Since the listing below shows pictures, leave them out and write out exactly the lines from the line with "Click the chart type lines icon" to the line with "Task: Expand the country list chevron arrow", both included, and no others.

* * *

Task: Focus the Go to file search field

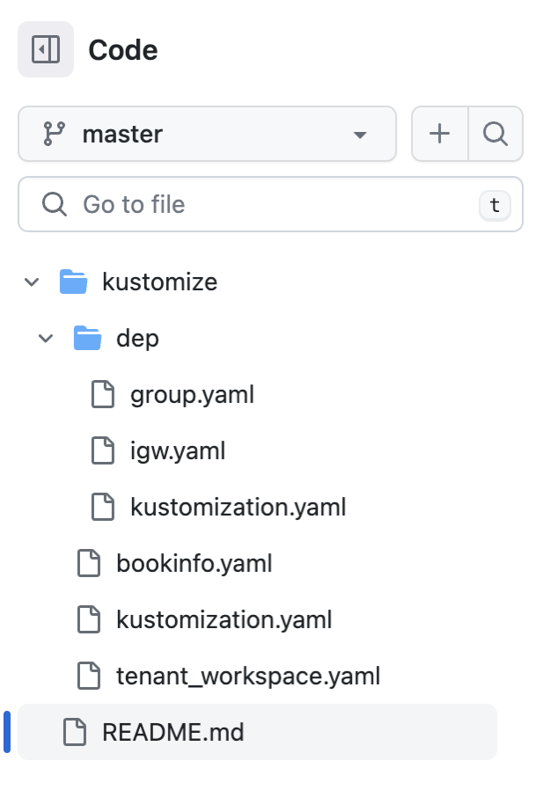Action: 264,204
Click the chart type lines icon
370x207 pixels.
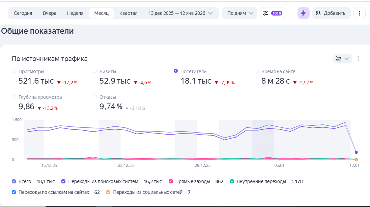click(x=339, y=59)
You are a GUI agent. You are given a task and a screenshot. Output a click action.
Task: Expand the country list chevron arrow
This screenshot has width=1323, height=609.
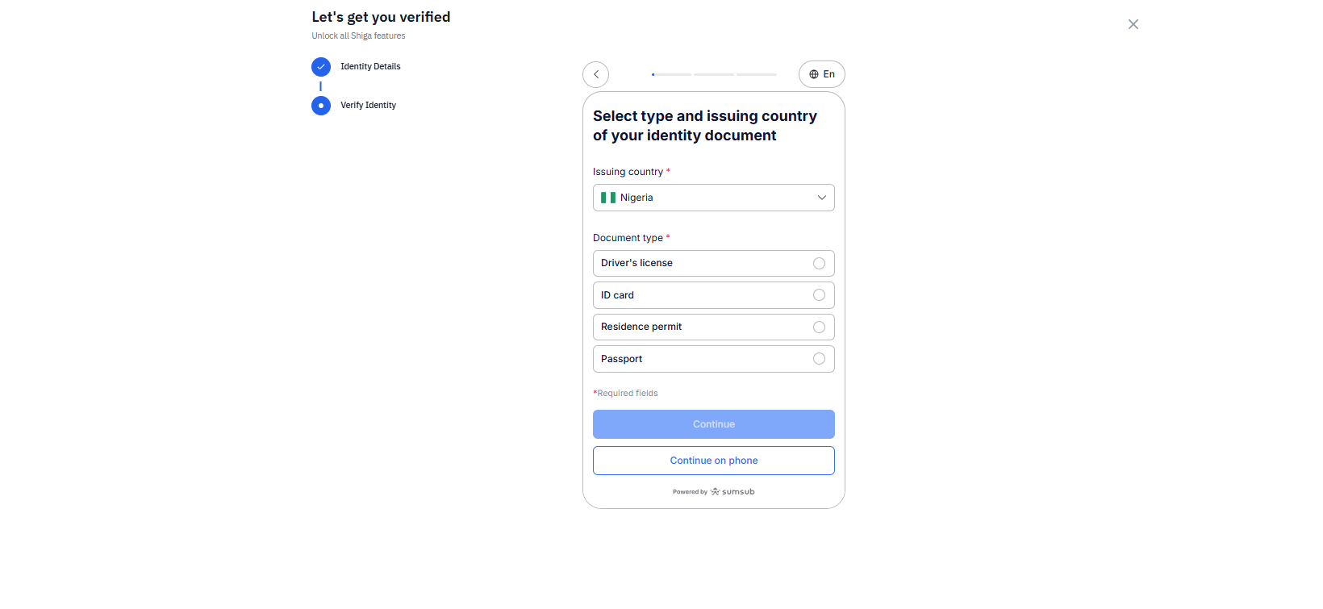coord(821,198)
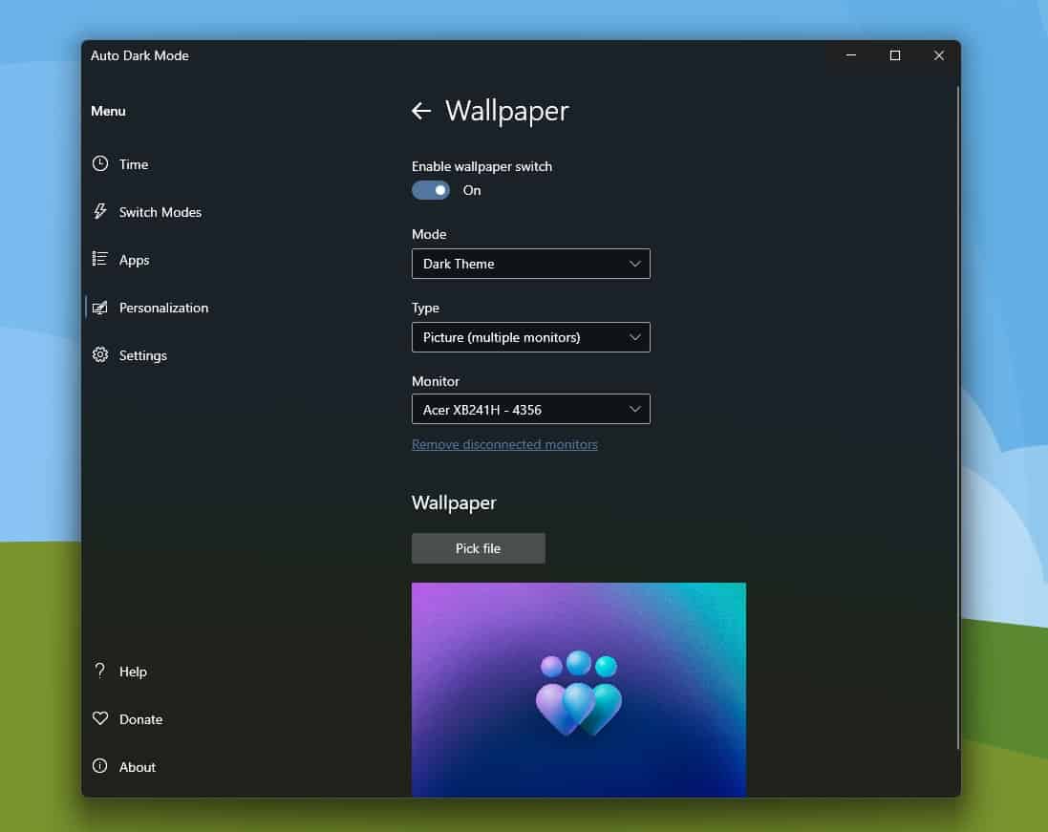Click the lightning bolt Switch Modes icon

(100, 212)

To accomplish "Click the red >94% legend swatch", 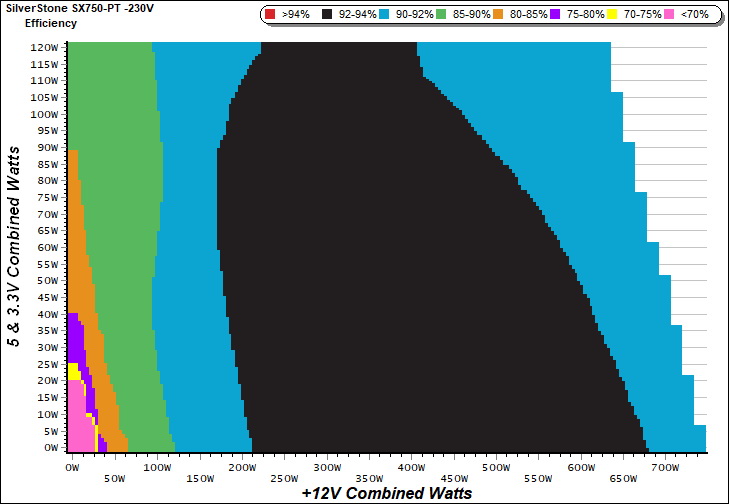I will click(271, 15).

* * *

Task answer:
Click the chart type lines icon
370x207 pixels.
click(x=339, y=59)
You are a GUI agent. You are given a task and a screenshot. Output a click action.
Task: Expand the country list chevron arrow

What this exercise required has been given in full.